DATA SUPPLIED:
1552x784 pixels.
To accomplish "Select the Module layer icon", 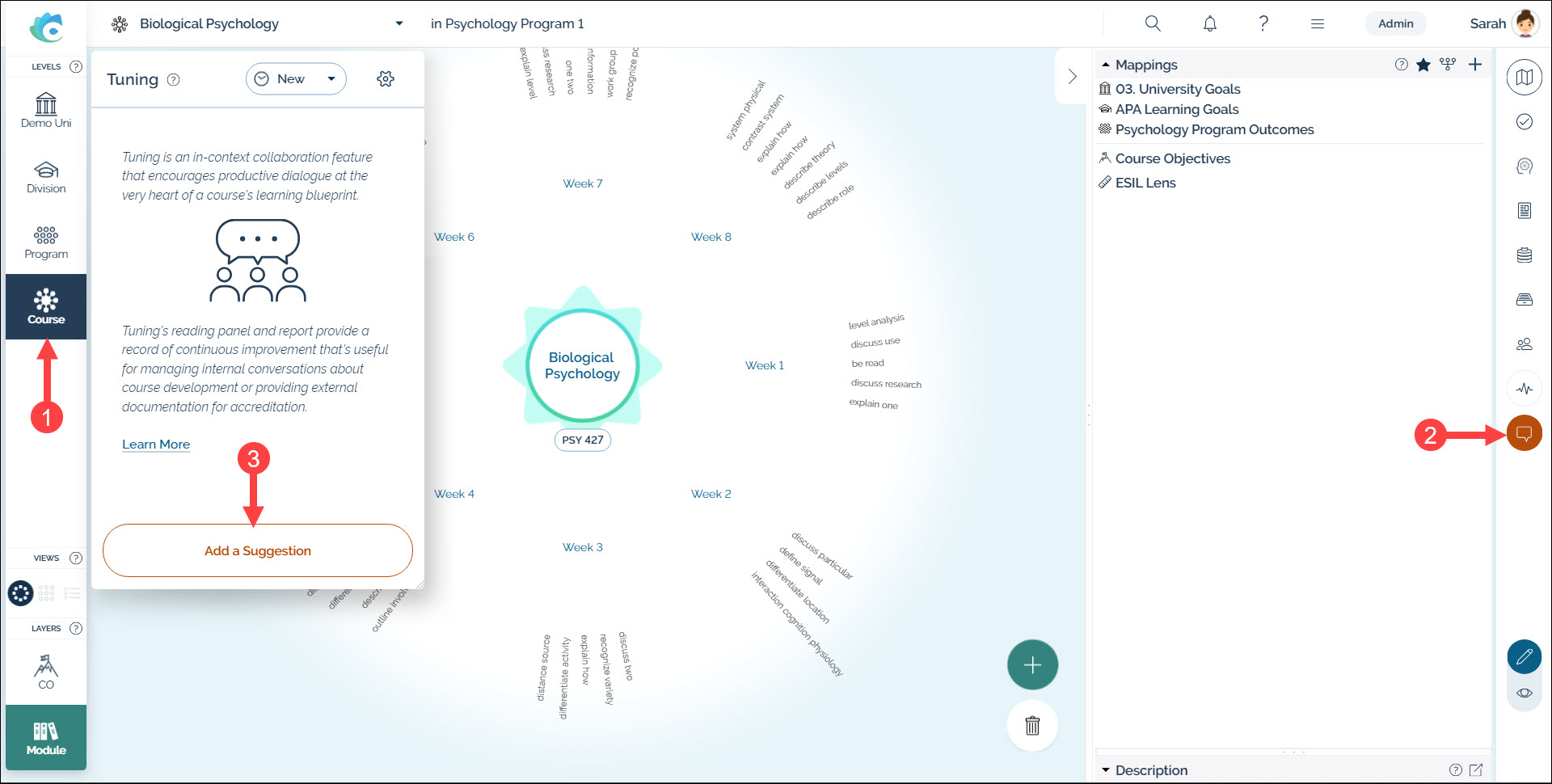I will point(46,736).
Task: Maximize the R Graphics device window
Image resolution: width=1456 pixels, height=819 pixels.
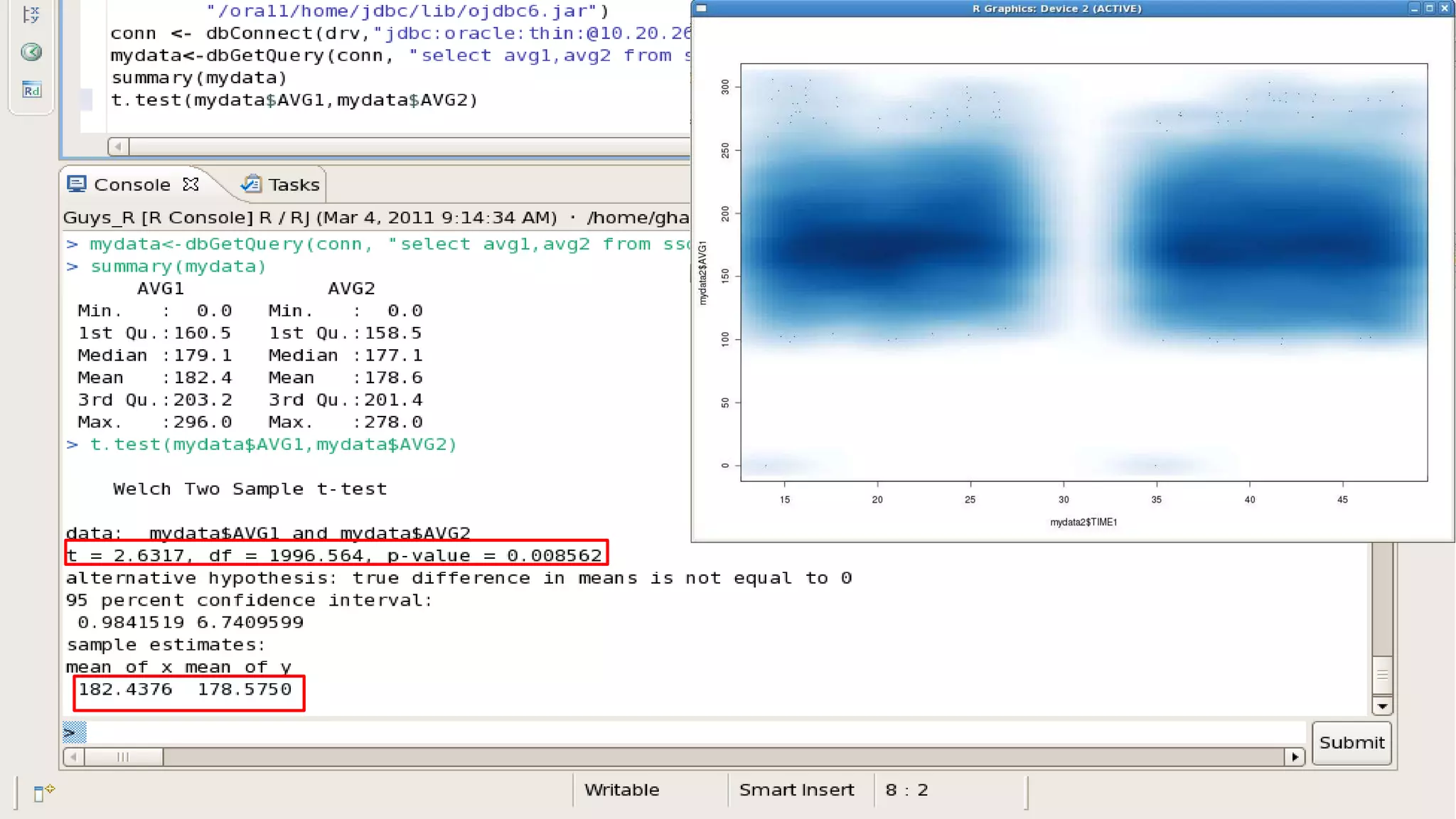Action: tap(1429, 9)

TASK TO COMPLETE: Only lines from the one holding "Task: Maximize the R Graphics device window" through the last line of the entries above are wanted, both ends included, each retyped exactly; no pictures.

YOUR RESPONSE:
Task: Maximize the R Graphics device window
Image resolution: width=1456 pixels, height=819 pixels.
Action: tap(1429, 9)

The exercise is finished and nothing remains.